Asqatasun v4 - Asqatasun Developer documentation
Component Description
This component is responsible for the fetch of all the pages to be tested. In case of page audit, only one page (corresponding to the filled-in URL) is fetched. In case of site audit, the whole site is fetched (regarding limitations like depth, maximum number of pages or maximum duration)
Input
Url(s)
Output
One or several WebResource (that hosts the URL of the element) and the corresponding contents (that hosts the content of the page)
Introduction to Heritrix
Heritrix is the Internet Archive's open-source, extensible, Web-scale, archival-quality Web crawler. It is used as crawler for site-wide audits in Asqatasun.

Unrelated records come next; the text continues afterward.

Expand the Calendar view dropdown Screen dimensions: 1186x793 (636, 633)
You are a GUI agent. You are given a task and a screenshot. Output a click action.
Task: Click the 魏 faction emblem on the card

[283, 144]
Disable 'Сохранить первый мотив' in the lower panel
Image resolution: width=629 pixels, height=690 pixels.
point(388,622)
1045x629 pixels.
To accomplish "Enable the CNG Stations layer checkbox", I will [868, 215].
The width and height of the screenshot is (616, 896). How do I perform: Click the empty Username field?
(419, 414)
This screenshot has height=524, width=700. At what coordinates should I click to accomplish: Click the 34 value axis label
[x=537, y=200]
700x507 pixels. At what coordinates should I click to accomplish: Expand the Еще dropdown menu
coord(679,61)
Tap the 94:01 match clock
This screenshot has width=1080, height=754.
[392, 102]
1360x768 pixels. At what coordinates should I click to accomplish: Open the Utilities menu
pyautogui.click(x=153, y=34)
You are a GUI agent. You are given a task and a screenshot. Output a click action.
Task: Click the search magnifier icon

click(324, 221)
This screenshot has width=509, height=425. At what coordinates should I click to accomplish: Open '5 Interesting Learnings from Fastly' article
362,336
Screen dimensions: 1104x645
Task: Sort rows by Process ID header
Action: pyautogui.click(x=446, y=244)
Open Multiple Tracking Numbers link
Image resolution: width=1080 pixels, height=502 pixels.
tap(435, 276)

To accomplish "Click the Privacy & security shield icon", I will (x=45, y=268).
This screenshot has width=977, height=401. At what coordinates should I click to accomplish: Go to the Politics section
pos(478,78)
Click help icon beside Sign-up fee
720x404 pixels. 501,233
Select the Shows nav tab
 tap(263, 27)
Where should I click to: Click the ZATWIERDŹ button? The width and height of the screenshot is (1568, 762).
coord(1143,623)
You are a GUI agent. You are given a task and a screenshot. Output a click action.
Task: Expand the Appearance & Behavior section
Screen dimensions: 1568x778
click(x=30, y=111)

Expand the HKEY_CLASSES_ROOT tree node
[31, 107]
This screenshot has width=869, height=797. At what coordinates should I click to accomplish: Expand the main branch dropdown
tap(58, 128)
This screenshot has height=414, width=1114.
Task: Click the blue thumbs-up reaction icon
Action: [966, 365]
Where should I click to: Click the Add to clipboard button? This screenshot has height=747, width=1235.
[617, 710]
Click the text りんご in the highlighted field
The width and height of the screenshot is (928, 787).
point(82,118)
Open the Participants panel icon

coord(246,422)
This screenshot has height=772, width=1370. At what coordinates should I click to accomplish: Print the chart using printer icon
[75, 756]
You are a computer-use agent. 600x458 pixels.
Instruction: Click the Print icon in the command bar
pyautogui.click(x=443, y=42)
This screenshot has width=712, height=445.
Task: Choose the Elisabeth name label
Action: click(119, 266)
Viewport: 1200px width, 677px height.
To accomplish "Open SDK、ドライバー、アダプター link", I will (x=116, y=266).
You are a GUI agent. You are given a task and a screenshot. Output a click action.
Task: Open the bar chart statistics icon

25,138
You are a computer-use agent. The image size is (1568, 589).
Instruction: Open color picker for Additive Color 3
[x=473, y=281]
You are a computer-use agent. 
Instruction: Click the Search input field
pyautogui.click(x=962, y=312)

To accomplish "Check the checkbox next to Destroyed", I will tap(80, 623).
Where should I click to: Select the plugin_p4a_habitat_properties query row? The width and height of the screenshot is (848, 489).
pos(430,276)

Heritrix is Spring-container-based configuration software which enables to tune settings values and integrate alternate compatible implementations of components.
Heritrix Architecture
Much of the crawler's work is specified by the sequential application of swappable Processor modules. These Processors are collected into three "chains:"
- CandidateChain - This chain is applied to URIs being considered for inclusion in the crawl, before a URI is enqueued for collection.
- FetchChain - This chain is applied to URIs during collection.
- DispositionChain - This chain is applied after a URI is fetched, analyzed, and link-extracted.
These chains are fed by a Frontier